The Church of England may be one step closer to appointing female bishops after a recent vote taken among the church's 44 local dioceses has found that the majority are in favor of a motion to do so, according to the Telegraph.
As a result, the measure will be taken before the Church of England's national assembly, the General Synod, next year in July for a final decision to be made.
While 28 out of the 30 dioceses of England have so far supported the measure, those that have not, such as the diocese of London, are asking for alternative plans that guarantee that their parishes will be overseen by male bishops.
"The legislation does limit the ministry of women bishops, in order to enable those who will not accept them to remain in the Church of England, but we recognize that compromise is a positive part of Anglican life," said campaign coordinator at Women and the Church Hilary Cotton, according to the Telegraph. "Any further limits, as are being suggested in some dioceses, we know would be unworkable as well as unacceptable."
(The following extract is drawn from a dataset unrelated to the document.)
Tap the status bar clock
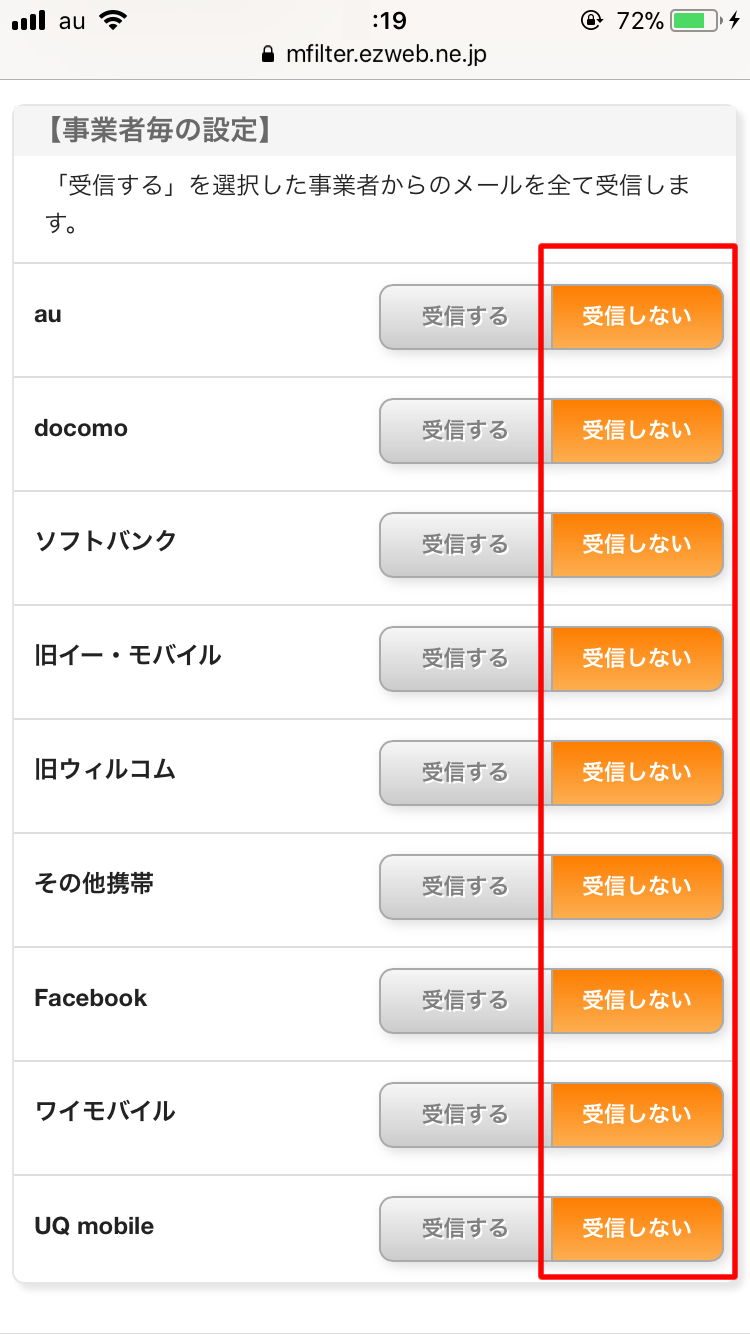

Traditional and conservative members of the Anglican Church realize the legislation may not be so easily passed, and that the General Synod will have to take some sort of action to address qualms from conservative Anglicans who wish to uphold a tradition of the church that has been in effect for centuries.
Director of the traditionalist organization Forward in Faith Stephen Parkinson commented that church authorities may have to reconsider how they choose to go forth with the movement because of the obvious backlash they are going to receive from opponents of the measure.
"The General Synod is going to have to react in some way to the obvious feelings in various parts of the country," he said.